# Start of Extract provided
Exhibit (a)(1)(iv)
LETTER TO CLIENTS
LEAP WIRELESS INTERNATIONAL, INC.
Offer to Purchase for Cash
Any and All of its 4.50% Convertible Senior Notes due 2014
(CUSIP No. 521863AL4)
Pursuant to the Offer to Purchase dated March 26, 2013
THE OFFER (AS DEFINED BELOW) WILL EXPIRE AT MIDNIGHT, NEW YORK CITY TIME, ON APRIL 22, 2013, UNLESS EXTENDED AS DESCRIBED IN THE OFFER TO PURCHASE (SUCH DATE AND TIME, AS THE SAME MAY BE EXTENDED, THE “EXPIRATION TIME”) OR EARLIER TERMINATED. REGISTERED HOLDERS (EACH, A “HOLDER” AND COLLECTIVELY, THE “HOLDERS”) OF THE CONVERTIBLE NOTES (AS DEFINED BELOW) MUST VALIDLY TENDER (AND NOT VALIDLY WITHDRAW) THEIR CONVERTIBLE NOTES AT OR PRIOR TO THE EXPIRATION TIME IN ORDER TO BE ELIGIBLE TO RECEIVE THE PURCHASE PRICE (AS DEFINED BELOW). TENDERED CONVERTIBLE NOTES MAY BE WITHDRAWN AT ANY TIME PRIOR TO THE EXPIRATION TIME.
To Our Clients:
Leap Wireless International, Inc., a Delaware corporation (the “Company”), is making an offer (the “Offer”) to purchase for cash any and all of its $250 million aggregate principal amount of outstanding 4.50% Convertible Senior Notes due 2014 (the “Convertible Notes”), on the terms and subject to the conditions set forth in its Offer to Purchase dated March 26, 2013 (as the same may be amended or supplemented, the “Offer to Purchase”) and in the related Letter of Transmittal (as the same may be amended or supplemented, the “Letter of Transmittal”). Capitalized terms used herein and not defined herein have the meanings ascribed to them in the Offer to Purchase.
The Purchase Price offered in respect of the purchase of Convertible Notes is an amount, paid in cash, equal to $1,005 per $1,000 principal amount of Convertible Notes validly tendered and accepted for purchase (the “Purchase Price”), plus accrued and unpaid interest on such Convertible Notes, if any, up to, but not including, the Payment Date. The Payment Date for Convertible Notes validly tendered and not validly withdrawn in the Offer will be promptly after the Expiration Time. It is expected that the Payment Date for the Offer will be one business day after the Expiration Time.
Only Convertible Notes validly tendered and not validly withdrawn prior to the Expiration Time will be accepted for purchase. Convertible Notes will be accepted for purchase only in principal amounts of $1,000 or an integral multiple thereof.
# End of Extract provided
• _Instructions_
a) According to the client letter about the note purchase offer, what cash amount is paid per $1,000 principal amount of Convertible Notes?
b) Repeat the part of the client letter that begins at the words "Exhibit (a)(1)(iv)" and stops after the words "(CUSIP No. 521863AL4)".
# Start of Records supplied
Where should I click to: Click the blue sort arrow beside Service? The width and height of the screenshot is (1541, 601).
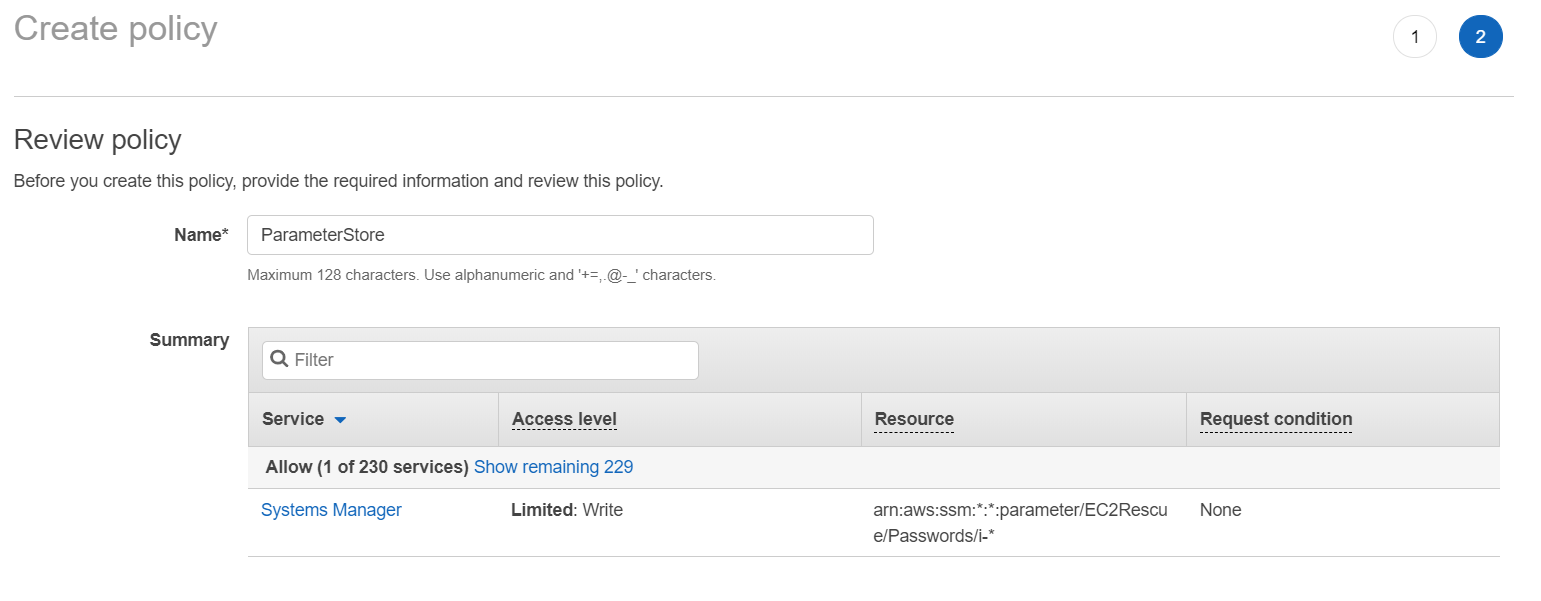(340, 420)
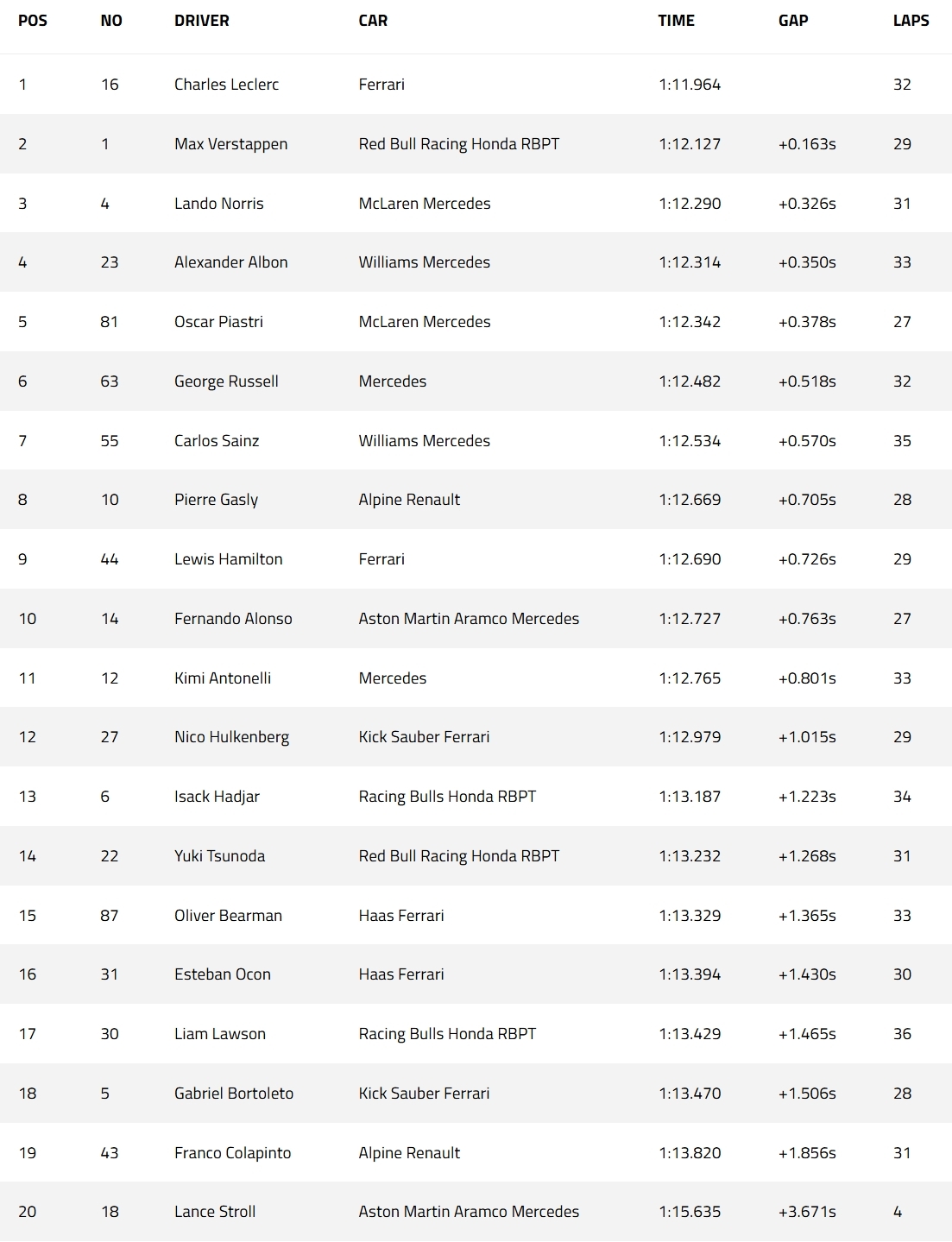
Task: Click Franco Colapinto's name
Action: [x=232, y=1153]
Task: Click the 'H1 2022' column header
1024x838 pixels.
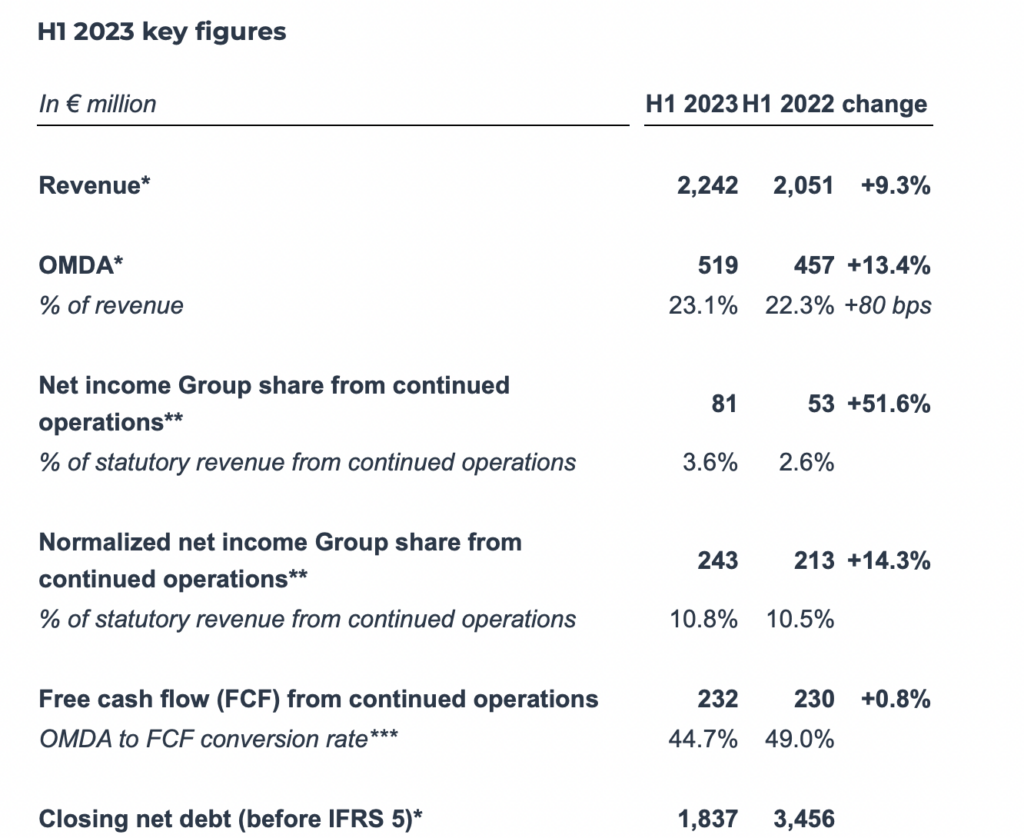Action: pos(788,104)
# End of Records supplied
• _Answers to the tasks_
a) $1,005 per $1,000 principal amount, plus any accrued and unpaid interest up to, but not including, the Payment Date.

b)
Exhibit (a)(1)(iv)
LETTER TO CLIENTS
LEAP WIRELESS INTERNATIONAL, INC.
Offer to Purchase for Cash
Any and All of its 4.50% Convertible Senior Notes due 2014
(CUSIP No. 521863AL4)